Integer || Signed || Unsigned || Bool || BigInt => "d"
AbstractFloat => "f"
AbstractString => "s"
_,Any => "s"
end
fmt(a)
end
function get_fmt2(a)
T = typeof(a)
S = supertype(T)
# println("Ta, Sa = $T, $S")
if S in [Integer Signed Unsigned Bool BigInt ] return "d"

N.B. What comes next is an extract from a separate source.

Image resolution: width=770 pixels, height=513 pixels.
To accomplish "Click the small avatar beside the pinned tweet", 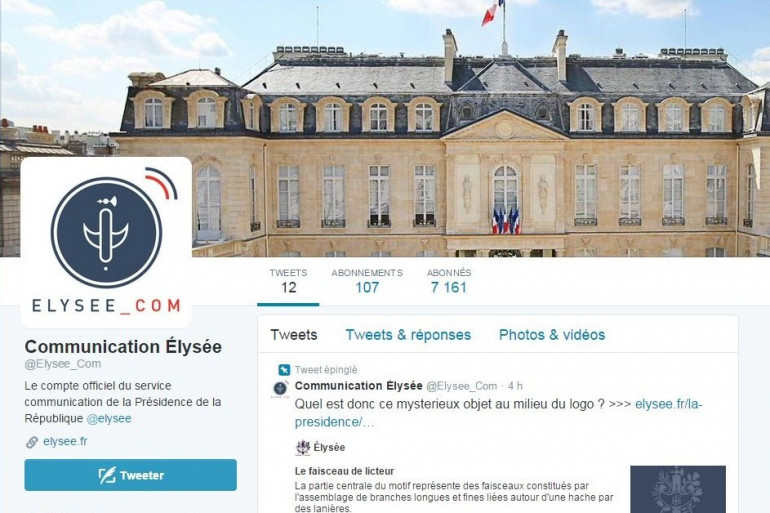I will pos(280,389).

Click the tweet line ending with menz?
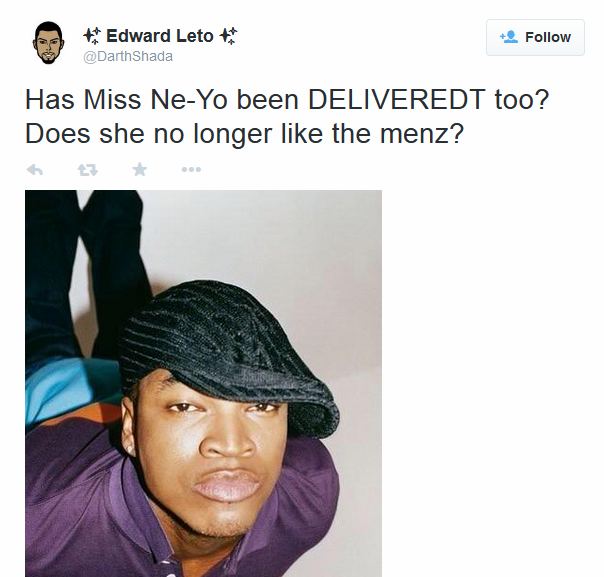(245, 134)
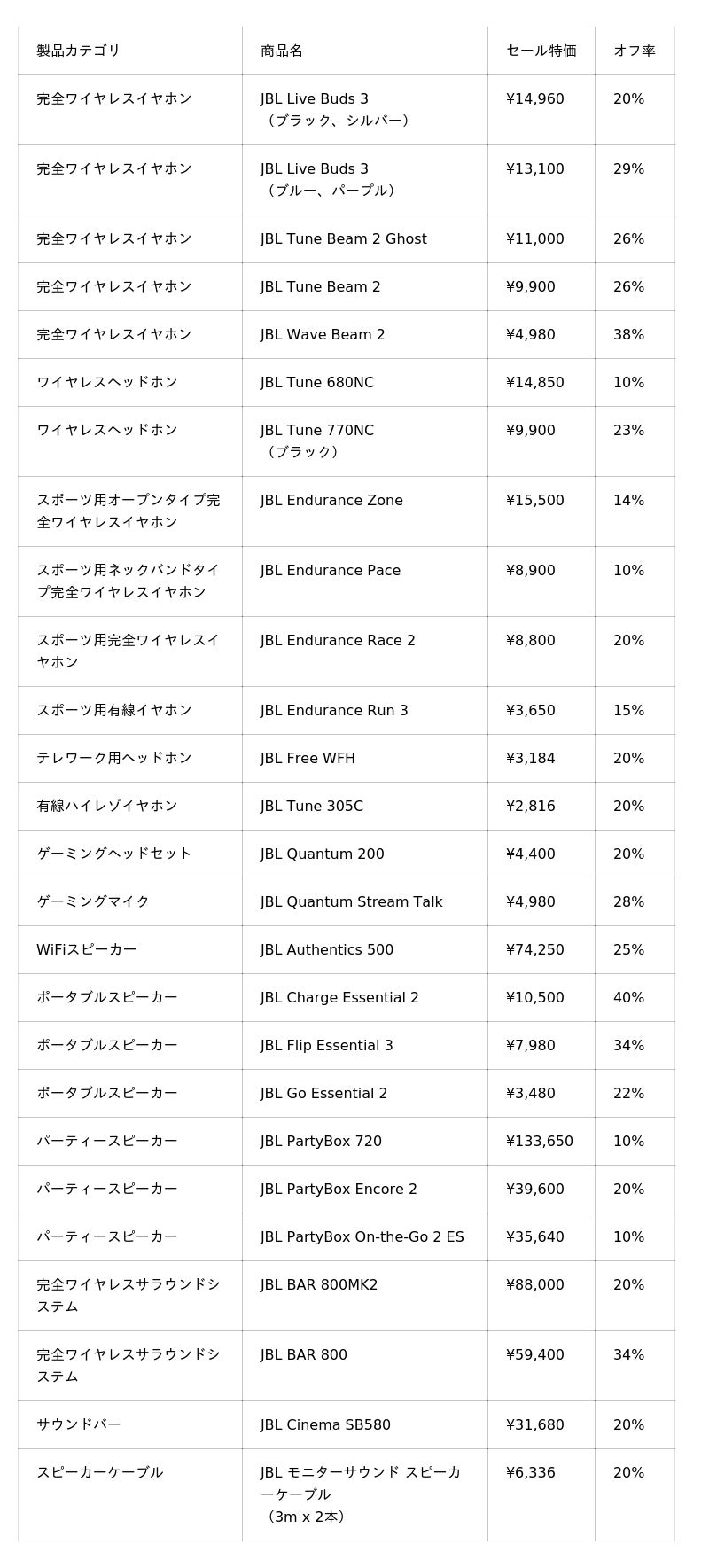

elseif S == AbstractFloat return "f"
elseif S == AbstractString return "s"
else return "o"
end
end
trials = [ 1 1.0 "Foo" Inf ]
println("FMT 1")
for a in trials
Ta = typeof(a)
Sa = supertype(Ta)
println("a, Ta, Sa = $a, $Ta, $Sa")
println("fmt a = ", get_fmt1(a))
end
println("FMT 2")
for a in trials
Ta = typeof(a)
Sa = supertype(Ta)
println("a, Ta, Sa = $a, $Ta, $Sa")
println("fmt a = ", get_fmt2(a))
end
@Tamas_Papp The “Julia proper way” would be to dispatch type_letter(S) on typeof(S) (…you notice I’m coming from the Python world…), the match behavior still seems problematic to me – I have posted an issue to the Match.jl github repos.